— Trecho —

——————

26 de out. de 2016

Análise "A pata da gazela"


A CINDERELA DA LITERATURA BRASILEIRA

A VISÃO DE MUNDO ROMÂNTICA EM “A PATA DA GAZELA”, DE JOSÉ DE ALENCAR



SOBRE O AUTOR: O romancista e político brasileiro, José Martiniano de Alencar nasceu no dia 01 de Maio de 1829, em Messajana, no Ceará. Filho “ilegítimo” do então padre José Martiniano Pereira de Alencar com uma prima, a D. Ana Josefina de Alencar, o autor de Lucíola se mudou em 1830 com a família para o Rio de Janeiro, a capital do Império, onde o pai iria assumir o cargo de deputado. Em 1844 ingressa na Faculdade de Direito, na cidade de São Paulo, onde estabelece profícuo contato com os intelectuais e artistas que contribuíram para a difusão do Romantismo no Brasil, entre eles, o poeta Álvares de Azevedo (1831 – 1852). Nos anos 50 inicia sua carreira literária com a narrativa Cinco Minutos (1856), texto que segue a linha do chamado romance urbano. Sua consagração veio um ano depois com a publicação – primeiro em folhetim e depois em livro – do romance histórico-indigenista O Guarani. Em sua prosa Alencar tratou da vida na Corte, de amores conflituosos, exaltou a figura heroica do índio, idealizou com intenso lirismo as paisagens brasileiras, além de ter tematizado o interior do país e o nosso passado colonial. Entre a produção de romances e peças teatrais, a advocacia e a política, José de Alencar atuou como deputado do Partido Conservador e ministro da Justiça, durante o Segundo Império, tendo colecionado diversas polêmicas com o Imperado D. Pedro II, que o chamou, certa feita, de um “homenzinho teimoso”. Em 1864 casou-se com Georgina Cochrane com quem teve seis filhos, entre eles, o também escritor Mário de Alencar. José de Alencar faleceu em 12 de Dezembro de 1877. Principais Obras: O Guarani (1857), Lucíola (1862), Iracema (1865), O Sertanejo (1870), Senhora (1875).
SOBRE A OBRA: romance urbano publicado em 1870, expressa a vida da burguesia, seus hábitos e costumes, valorizando a honra, o desprendimento da vida de aparências e o desapego ao dinheiro. A história construída por Alencar dialoga com o conto “Cinderela”, de Perrault, e a fábula “O leão amoroso”, de La Fontaine. É uma obra leve e divertida que trata do amor à primeira vista com doses de suspense e um final feliz. A Pata da Gazela foi considerada “A Cinderela da literatura brasileira”. Alencar como Machado de Assis também se especializou na análise psicológica de suas personagens femininas, revelando seus conflitos interiores. Essa análise de caráter mais psicológico do interior das personagens remete sua obra a características peculiares dos romances realistas.

——————

— Dados registrados —
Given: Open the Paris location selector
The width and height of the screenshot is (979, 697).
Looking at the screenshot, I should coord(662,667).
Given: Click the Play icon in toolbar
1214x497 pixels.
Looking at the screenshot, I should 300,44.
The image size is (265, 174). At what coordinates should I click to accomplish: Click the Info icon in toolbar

——————

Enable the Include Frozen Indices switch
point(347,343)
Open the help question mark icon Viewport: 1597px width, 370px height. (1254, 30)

——————

— O que se pede —
Com base na análise sobre "A pata da gazela", responda:
(a) Em que ano José de Alencar ingressou na Faculdade de Direito, em São Paulo?
(b) Com quem ele se casou em 1864, e quantos filhos o casal teve?
(c) Com quais duas obras a história de "A pata da gazela" dialoga?

— Resposta do exercício —
(a) Em 1844.
(b) Com Georgina Cochrane; o casal teve seis filhos.
(c) Com o conto "Cinderela", de Perrault, e a fábula "O leão amoroso", de La Fontaine.